With the growing power of China over the last few decades, the threat of North Korea allowed the United States to continue a physical presence right at the underbelly of China. That is why the “agreed framework” under Clinton was not implemented and then jettisoned by the Bush administration. It is also why the Obama administration’s so-called strategic patience was really about a series of increasingly provocative military exercises and no negotiations.
Full Spectrum Dominance and the Psychopathology of White Supremacy
Korea has historically played a significant role for the U.S. imperial project since the end of the second World ar.The emergent forces U.S. President Dwight Eisenhower identified as the military/industrial/complex are still present, but are now exercising hegemonic power, along with the financial sector within the U.S. state. Those forces are not interested in a diplomatic resolution of the Korean colonial question because their interests are more focused on China and maintaining U.S. regional hegemony in East Asia. The tensions in Korea have not only provided them the rationale for increased expenditures for various missile defense systems but also for bolstering public support for the obscene military budgets that are largely transferred straight to their pockets.
That is why the historic record is replete with the United States sabotaging negotiated settlements with the North, but then pointing to North Korean responses to those efforts as evidence of North Korean duplicity.
In addition to the material interests and hegemonic geopolitical objectives, the social-psychological phenomenon of inculcated white supremacy is also a factor and has buttressed imperial policies toward that nation for years.
For example, the psychopathology of white supremacy invisibilizes the absurdity and illegitimacy of the United States being in a position to negotiate the fate of millions of Koreans. The great “white father” and savior complex is not even a point of contestation because it is not even perceived–the rule of whiteness through the dominance of the Western capitalist elite has been naturalized.

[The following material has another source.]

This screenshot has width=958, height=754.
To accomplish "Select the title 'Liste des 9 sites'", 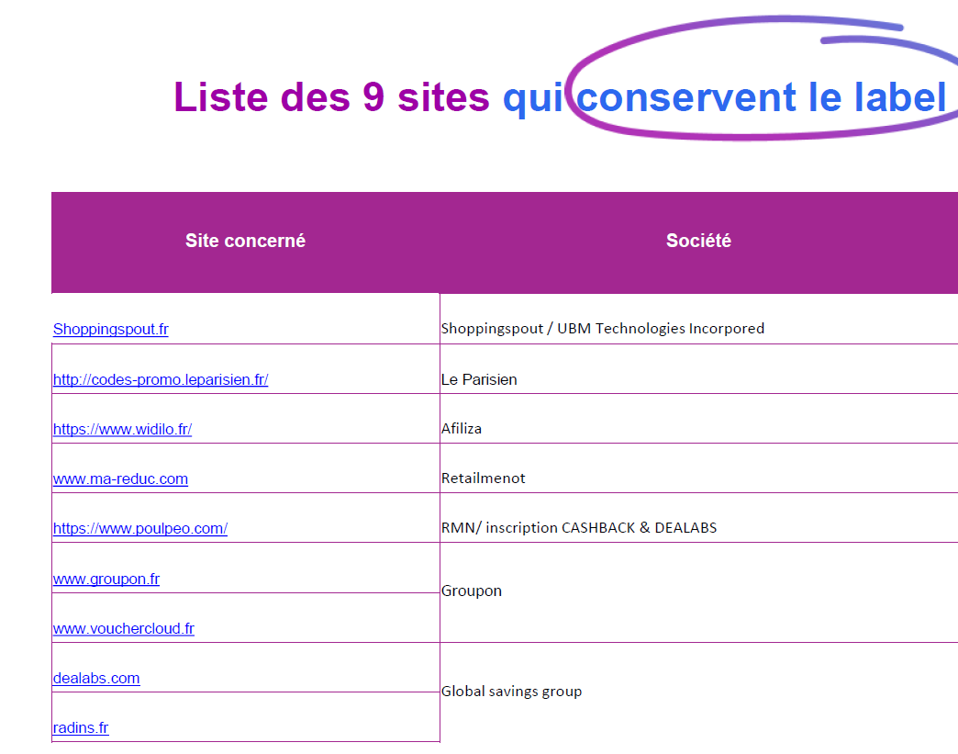I will click(329, 97).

Therefore, it is quite understandable that for many, the summit is the space where the North Koreans are essentially supposed to surrender to the United States. It is beyond the comprehension of most policymakers and large sectors of the public that North Koreans would have ever concluded it is not in their national interest to give up their defenses to a reckless and dangerously violent rogue state that sees itself beyond the law.
And it is that strange white-supremacist consciousness that buys into the racist trope that it was Trump’s pressure that brought North Korea to the table. The white-supremacist colonial mentality believes the natives will only respond to force and violence.

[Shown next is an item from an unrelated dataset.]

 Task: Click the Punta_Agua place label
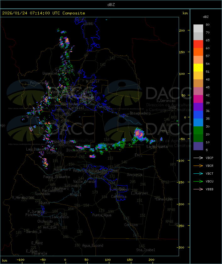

As U.S. Sen. Lindsey Graham (R-SC), the good old boy from South Carolina, argues “The only way North Korea will give up their nuclear program is if they believe military option is real.”
But as Kim Kye Gwan, North Korea’s first vice minister for foreign affairs and former nuclear-program negotiator pointed out in relationship to the reasons why North Korea stayed with the process:
“The U.S. is miscalculating the magnanimity and broad-minded initiatives of the DPRK as signs of weakness and trying to embellish and advertise as if these are the product of its sanctions and pressure.”
Unfortunately, the white-supremacist world-view renders it almost impossible to apprehend reality in any other way. That is why it is inevitable that the Trump administration—like the Clinton, Bush, and Obama administrations—will mis-read the North Koreans.
The North Korea issue is a classic example of why it is impossible to separate a pro-peace, anti-war position from the issue of anti-imperialism. The concrete, geopolitical objectives of U.S. imperialist interests in the region drives the logic of regional dominance, which means peace, de-colonization and national reconciliation for Korea are counter to U.S. interests. And while we must support the U.S. state’s decision to halt military exercises, we must recognize that without vigorous pressure from the people to support an honest process, the possibility of conflict might be ever more alive now as a result of the purported attempt at diplomacy.
The nature of the North Korean state is not the issue. What is the issue is a process has begun between the two Korean nations that should be respected. Therefore, de-nuclearization should not be the focus—self-determination of the Korean peoples must be the center of our discussions. On that issue, it is time for activists in the United States to demand the United States get out of Korea. The peace and anti-war movement must support a process that will lead to the closure of U.S. military bases, the withdrawal of U.S. troops and the elimination of the nuclear threat.
In short, U.S. based activists must support an end to the Korean war and the start of the de-colonization of South Korea.

New Zealand Labour government to extend bans on strikes

John Braddock

New Zealand’s Labour Party-led government is preparing to overhaul the country’s industrial laws, further restricting the right to strike for broad sections of workers.
The creation of new “Fair Pay Agreements” (FPAs) was the cornerstone of Labour’s industrial policy during last September’s national election. It was fraudulently promoted as a measure designed “to give power back to workers.”
Labour’s election advertising highlighted the fact that 40 percent of children in poverty live in working households, and that in real terms, wages had declined for two-thirds of workers over the previous year.
The FPAs, established through negotiations between unions and employers, overseen by the government authorities, will purportedly provide minimum terms and conditions of employment for all workers in an industry or occupation. Labour claims FPAs will improve pay and conditions by preventing a “race to the bottom” caused by employers competing with each other to lower wages.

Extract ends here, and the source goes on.